Reading passage »

***

Give me leave to say, sir, that the tone on the subject of the conquest of Canada seems to be not a little changed. Before the war, that conquest was represented to be quite an easy affair. The valiant spirits who meditated it were only fearful lest it should be too easy to be glorious. They had no apprehension, except that resistance would not be so powerful as to render the victory splendid. These confident expectations were, however, accompanied with a commendable spirit of moderation, the true mark of great minds, and it was gravely said, that we ought not to make too large a grasp for dominion, but to stop in our march of conquest northward, somewhere about the line of perpetual congelation, and to leave to our enemies or others, the residue of the continent to the pole. How happens, sir, that this country, so easy of acquisition, and over which, according to the prophecies, we were to have been by this time legislating, dividing it into States and Territories, is not yet ours? Nay, sir, how happens it, that we are not even free of invasion ourselves; that gentlemen here call on us, by all the motives of patriotism, to assist in the defence of our own soil, and portray before us the state of the frontier, by frequent and animated allusion to all those topics, which the modes of Indian warfare usually suggest?

This, sir, is not what we were promised. This is not the entertainment to which we were invited. This is no fulfilment of those predictions, which it was deemed obstinacy itself not to believe. This is not that harvest of greatness and glory, the seeds of which were supposed to be sown, with the declaration of war.

When we ask, sir, for the causes of these disappointments, we are told that they are owing to the opposition which the war encounters, in this House, and among the people. All the evils which afflict the country are imputed to opposition. This is the fashionable doctrine, both here and elsewhere. It is said to be owing to opposition that the war became necessary; and owing to opposition also that it has been prosecuted with no better success.

***

Raw records »
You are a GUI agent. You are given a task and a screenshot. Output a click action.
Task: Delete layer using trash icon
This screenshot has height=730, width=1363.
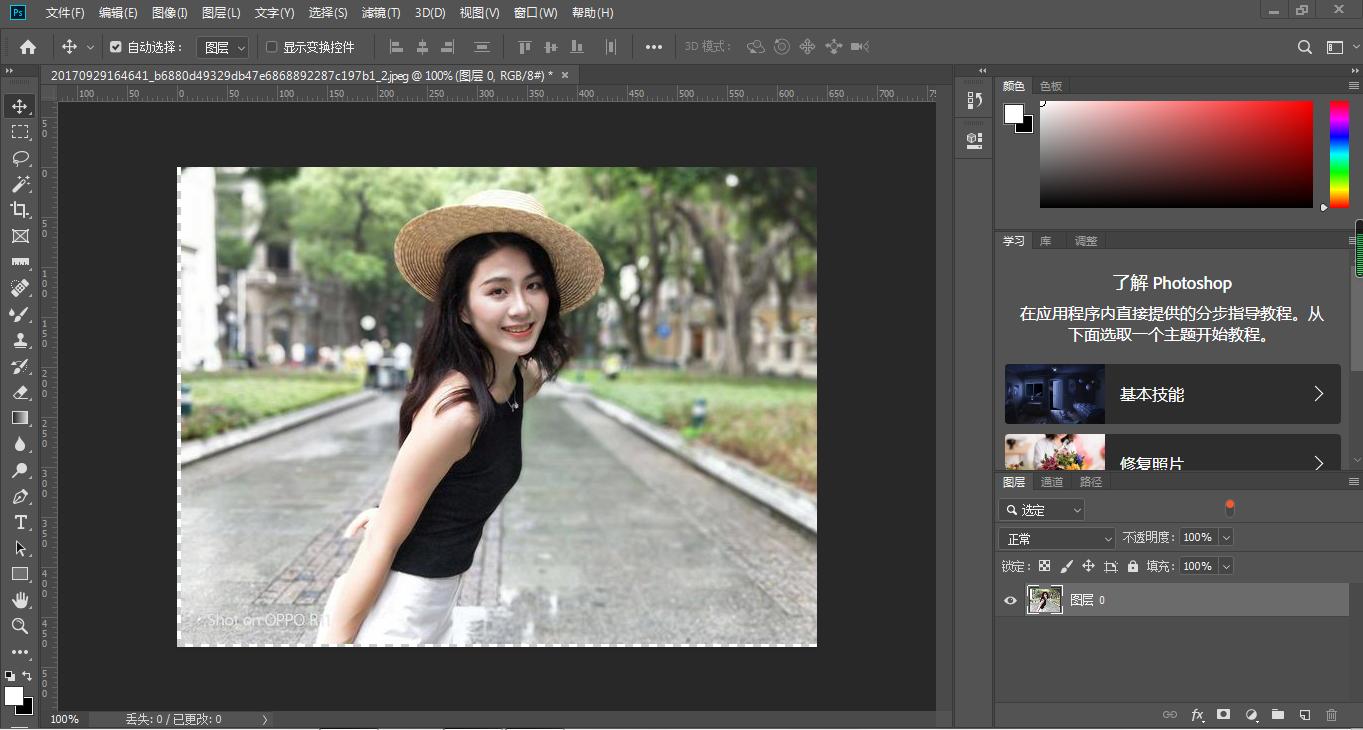[x=1332, y=715]
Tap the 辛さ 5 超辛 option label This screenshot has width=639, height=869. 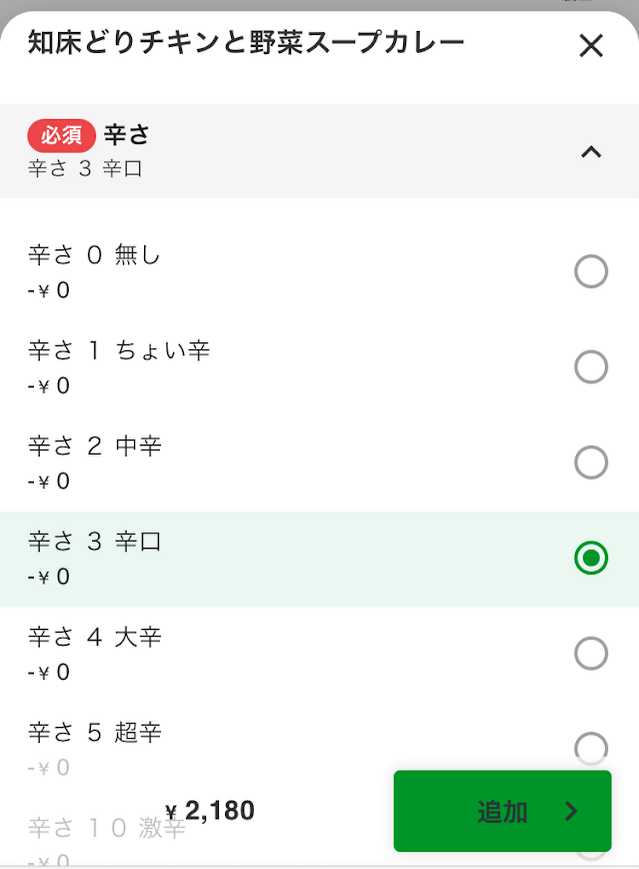click(x=94, y=733)
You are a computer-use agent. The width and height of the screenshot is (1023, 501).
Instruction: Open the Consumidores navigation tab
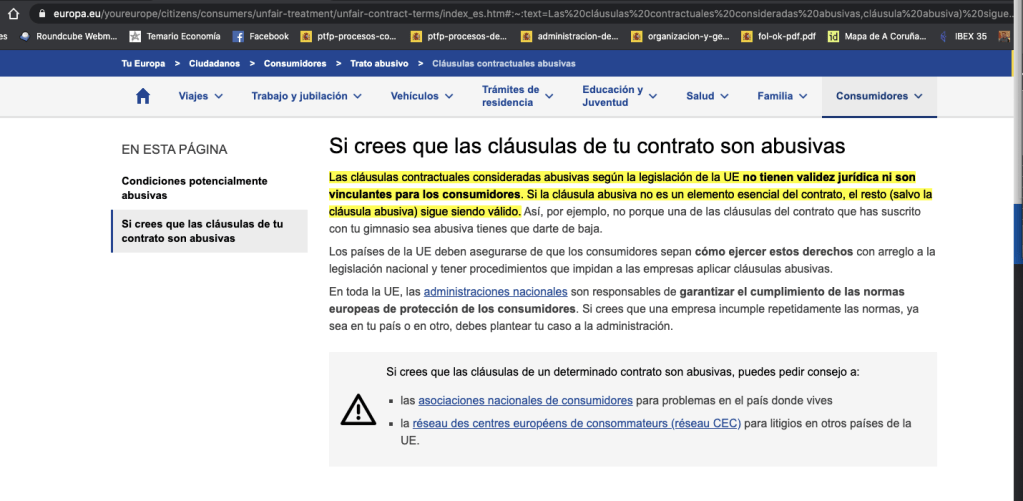click(878, 96)
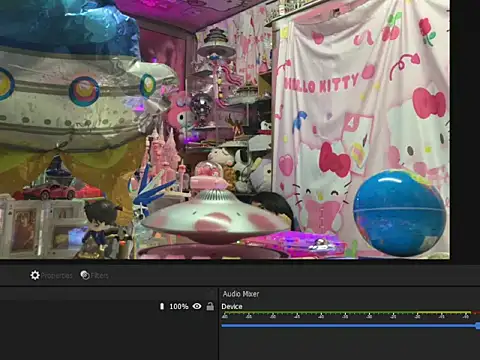This screenshot has width=480, height=360.
Task: Click the Filters text button
Action: (x=99, y=276)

***

Retype the passage on the conquest of Canada from "When we ask, sir, for" to "no better success.". The data has nothing to do with the passage on the conquest of Canada.

Output of the task »
When we ask, sir, for the causes of these disappointments, we are told that they are owing to the opposition which the war encounters, in this House, and among the people. All the evils which afflict the country are imputed to opposition. This is the fashionable doctrine, both here and elsewhere. It is said to be owing to opposition that the war became necessary; and owing to opposition also that it has been prosecuted with no better success.